- WORK INSTRUCTIONS -
Identify each line below containing the string "Switch" and copy it.

- SUPPLIED ENTRIES -
- - - - - - -

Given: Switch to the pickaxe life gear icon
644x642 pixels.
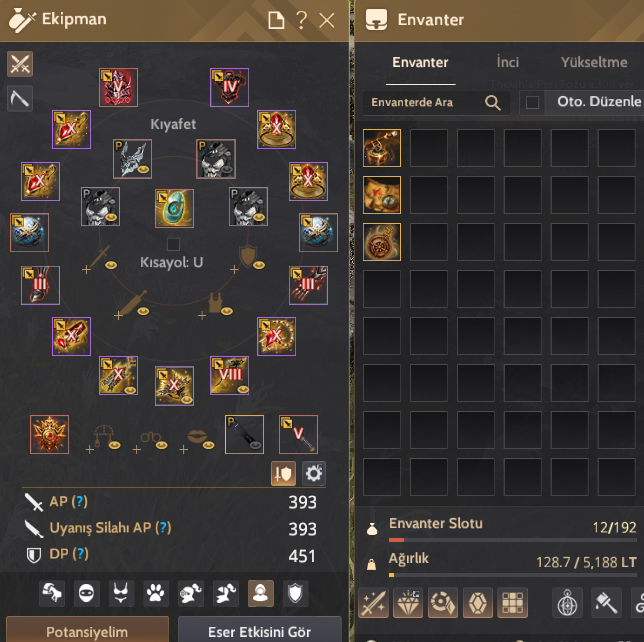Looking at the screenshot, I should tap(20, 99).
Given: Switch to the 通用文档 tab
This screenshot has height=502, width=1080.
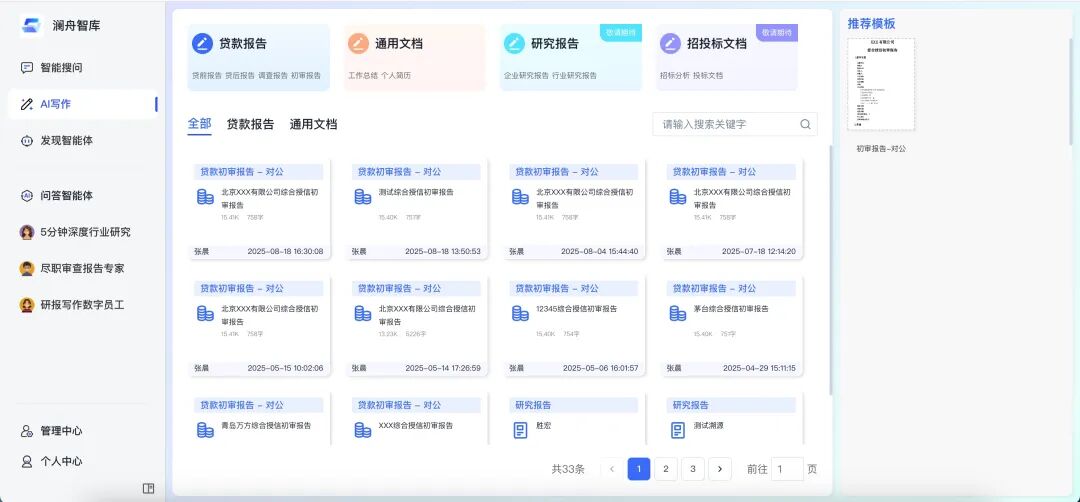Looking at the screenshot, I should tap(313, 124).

- - - - - - -

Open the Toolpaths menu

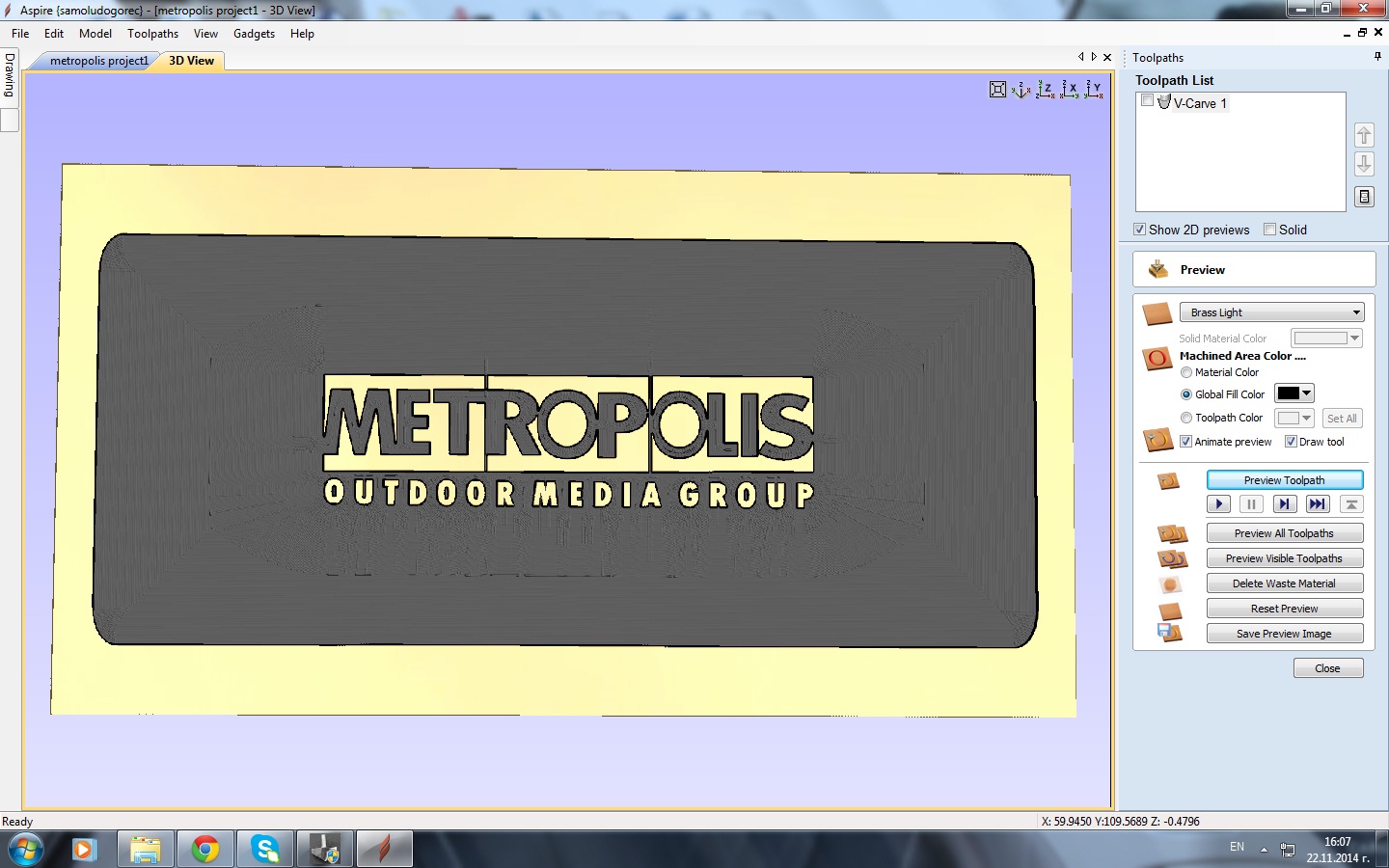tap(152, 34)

- - - - - - -

- ANSWER BOX -
Given: Switch to the pickaxe life gear icon
Given: Switch to the 通用文档 tab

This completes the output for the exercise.